Choosing the right varieties to grow an effective cover crop is crucial, said Dick Neale, Hutchinsons technical manager.
“You want enough biomass and root matter to make a difference to soil health, but its important to recognise that the needs of vegetable farmers are different from arable growers.”
“Vegetable growers are looking for a manageable amount of top growth with finer roots which don’t interfere with more complex planting and harvesting precedures”.
- Drilling Date: 3rd August 2018
- Vetch + Berseem Clover
- Vetch + Berseem Clover + Linseed + Fodder Radish
- Vetch + Berseem Clover + Linseed + Fodder Radish + Phacealia
- Linseed radish and phacelia established well, but not the Vetch and berseem clover as the soil had run together impacting their emergence.
- A mix of rye, linseed and berseem clover could work well as it will fix N and be relatively easy to strip-till and plant vegetables directly into it.
Harvesting cover crops
A crimper roller with helical blades to roll, break and bruise cover crops ahead of the drill developed by Cousins of Emneth was being demonstrated.

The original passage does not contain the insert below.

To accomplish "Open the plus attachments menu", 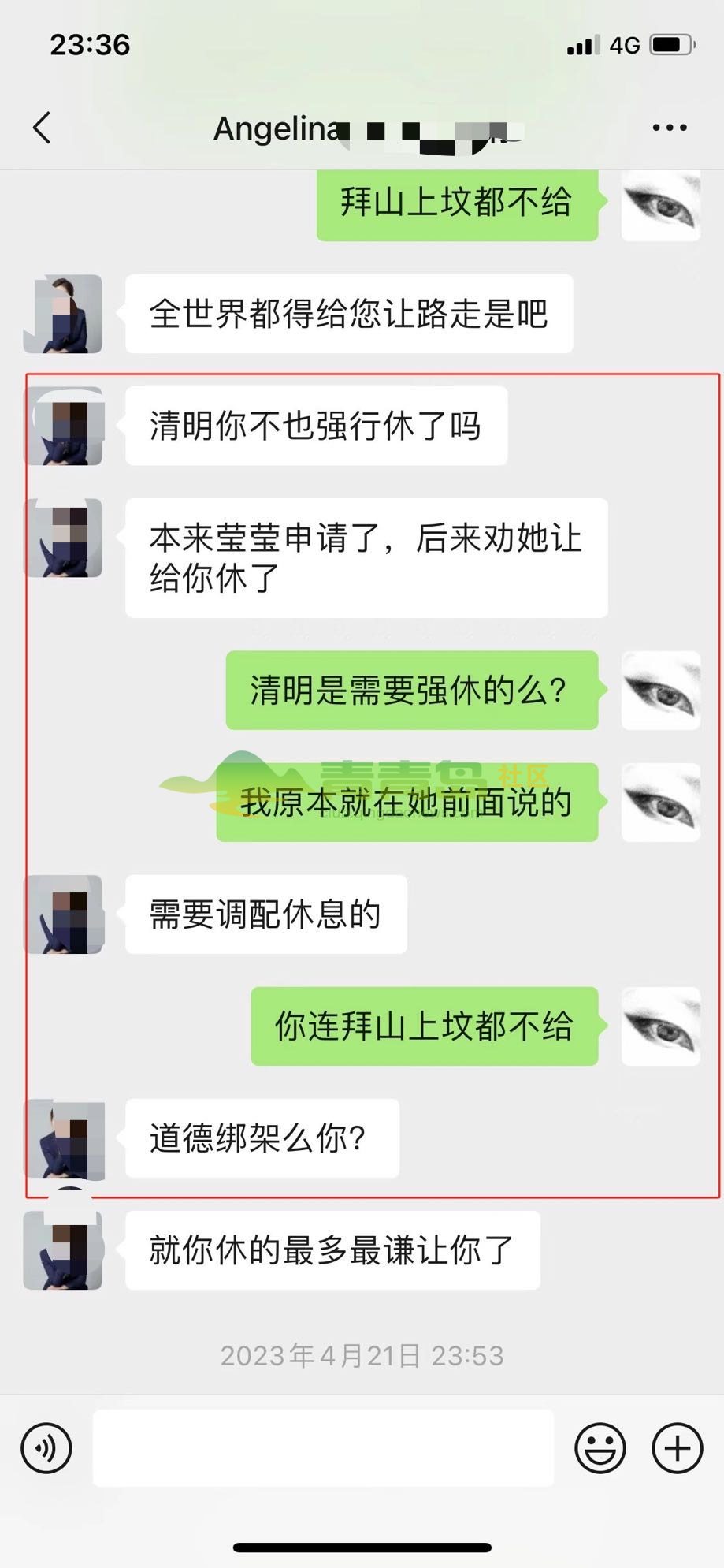I will pos(677,1448).
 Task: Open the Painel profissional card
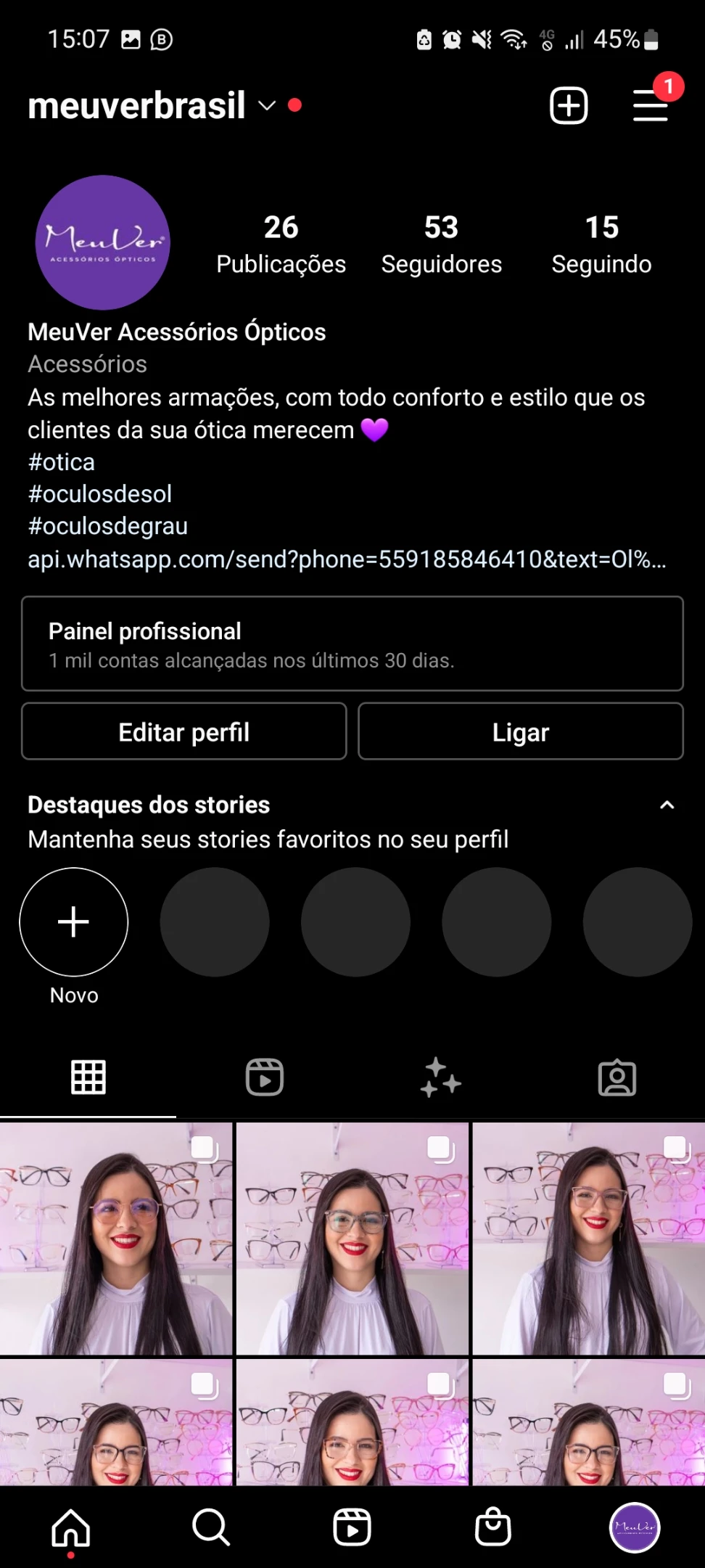(x=352, y=644)
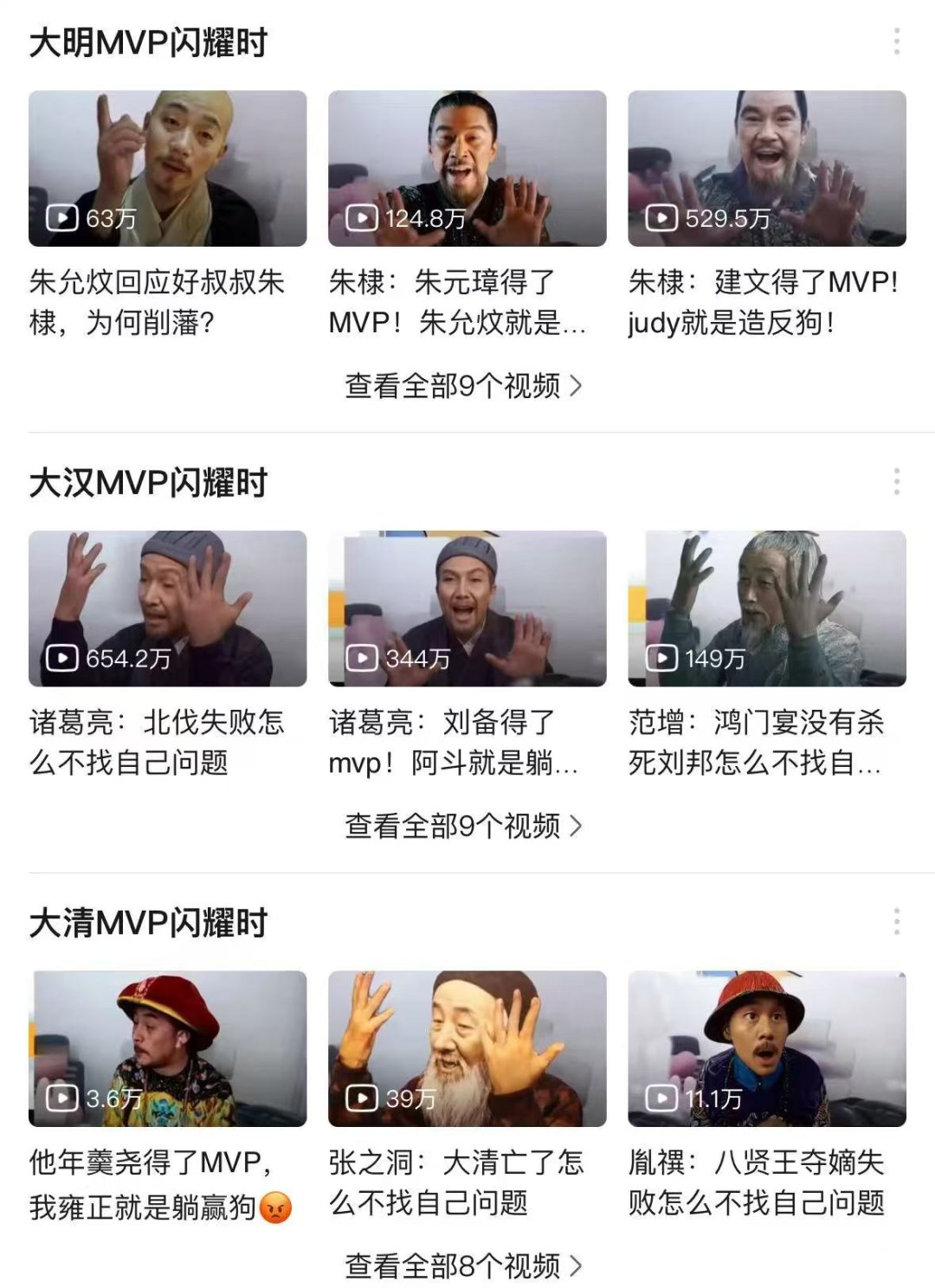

A front mounting means that rolling and drilling can be done in a single pass.
When rolled down in the direction of planting, the cover crop can form a dense weed suppressing mat on the soil surface while allowing successful crop establishment, explained managing director Laura Cousins.
“The blades are spiral so this helps prevent vibrations and keeps the machine moving smoothly. They are also blunt to prevent cutting through the cover crop,” she said.